1033. To Fill or Not to Fill (25)

题目：

With highways available, driving a car from Hangzhou to any other city is easy. But since the tank capacity of a car is limited, we have to find gas stations on the way from time to time. Different gas station may give different price. You are asked to carefully
design the cheapest route to go.

Input Specification:

Each input file contains one test case. For each case, the first line contains 4 positive numbers: Cmax (<= 100), the maximum capacity of the tank; D (<=30000), the distance between Hangzhou and the destination city; Davg (<=20),
the average distance per unit gas that the car can run; and N (<= 500), the total number of gas stations. Then N lines follow, each contains a pair of non-negative numbers: Pi, the unit gas price, and Di (<=D),
the distance between this station and Hangzhou, for i=1,...N. All the numbers in a line are separated by a space.

Output Specification:

For each test case, print the cheapest price in a line, accurate up to 2 decimal places. It is assumed that the tank is empty at the beginning.

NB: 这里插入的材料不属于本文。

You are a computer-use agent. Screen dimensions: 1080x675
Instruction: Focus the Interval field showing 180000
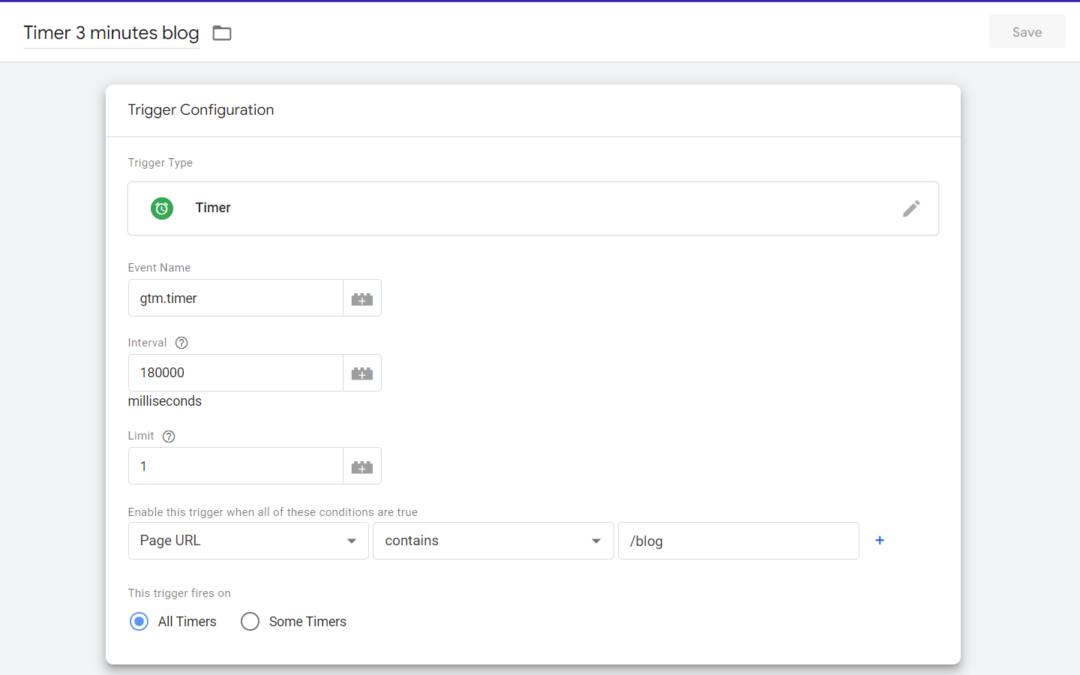click(236, 373)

If it is impossible to reach the destination, print "The maximum travel distance = X" where X is the maximum possible
distance the car can run, accurate up to 2 decimal places.
Sample Input 1:

50 1300 12 8
6.00 1250
7.00 600
7.00 150
7.10 0
7.20 200
7.50 400
7.30 1000
6.85 300

Sample Output 1:

749.17

Sample Input 2:

50 1300 12 2
7.10 0
7.00 600

Sample Output 2:

The maximum travel distance = 1200.00

注意：
1、这道题目最重要的是加油的策略，其实也就是一个贪心问题，如果把每一步都思考清楚，其实也并不困难。
2、贪心策略具体为：
假设我们现在在A点，A能到达的最远距离之内有B、C、D三个点
1)如果B、C、D中有油价比A小的，则找到离A最近的，在A处加的油刚好到该处
2)如果B、C、D中没有油价比A小的，则找到这里面油价最小的，在A处加满
3、当然也需要注意一些边值条件，譬如什么时候结束计算、相邻两个站点之间的距离大于满油能跑的距离、起始点没有加油站等等。

代码：

#include<iostream>
#include<vector>
#include<algorithm>
#include<iomanip>
using namespace std;

struct station
{
double len;//the distance between this station and Hangzhou
double price;//the unit gas price
bool operator < (const station &s) const
{
return len<s.len;
}
};

//Cmax (<= 100): the maximum capacity of the tank
//D (<=30000): the distance between Hangzhou and the destination city
//Davg (<=20): the average distance per unit gas that the car can run
//N (<= 500): the total number of gas stations
int Cmax,D,Davg,N;
vector<station> gasStation;
double cost=0;
//贪心策略：
//假设我们现在在A点，A能到达的最远距离之内有B、C、D三个点
//1、如果B、C、D中有油价比A小的，则找到离A最近的，在A处加的油刚好到该处
//2、如果B、C、D中没有油价比A小的，则找到这里面油价最小的，在A处加满
void mincost(int curStation,double leftgas)
{
if((curStation<N-1 && gasStation[curStation+1].len-gasStation[curStation].len>Cmax*Davg)
|| (curStation==N-1 && D-gasStation[curStation].len>Cmax*Davg))
{ //当前站到下一站的距离大于汽车满油能跑的距离，故无法到达终点
cout<< "The maximum travel distance = "<<fixed<<setprecision(2)<<gasStation[curStation].len+Cmax*Davg<<endl;
return;
}
double minPrice=65535;
int i,index=curStation,flag=0;
for(i=curStation+1;i<N && gasStation[i].len-gasStation[curStation].len<=Cmax*Davg;++i)
{
if(gasStation[i].price<minPrice)
{ //寻找最大里程范围内最便宜的，如果有比当前站更便宜的直接跳出
minPrice=gasStation[i].price;
index=i;
if(minPrice<gasStation[curStation].price)
{flag=1; break;}
}
}
if(flag)
{ //如果B、C、D中有油价比A小的，则找到离A最近的，在A处加的油刚好到该处
cost += gasStation[curStation].price*((gasStation[index].len-gasStation[curStation].len)/Davg-leftgas);
mincost(index,0);
}
else
{ //如果B、C、D中没有油价比A小的，则找到这里面油价最小的，在A处加油
if(D-gasStation[curStation].len<=Cmax*Davg)
{ //如果此站可到达终点，则加上刚好到达终点的油，输出价格
cost += gasStation[curStation].price*((D-gasStation[curStation].len)/Davg-leftgas);
cout<<fixed<<setprecision(2)<<cost;
return;
}
else
{
cost += gasStation[curStation].price*(Cmax-leftgas);
mincost(index,Cmax-(gasStation[index].len-gasStation[curStation].len)/Davg);
}
}
}

int main()
{
cin>>Cmax>>D>>Davg>>N;
for(int i=0;i<N;++i)
{
station s;
cin>>s.price>>s.len;
gasStation.push_back(s);
}
sort(gasStation.begin(),gasStation.end());
int dis=0;//the current distance
int gas=0;//the current gas left
if(gasStation[0].len>0)
cout<< "The maximum travel distance = 0.00" <<endl;
else
mincost(0,0);
return 0;
}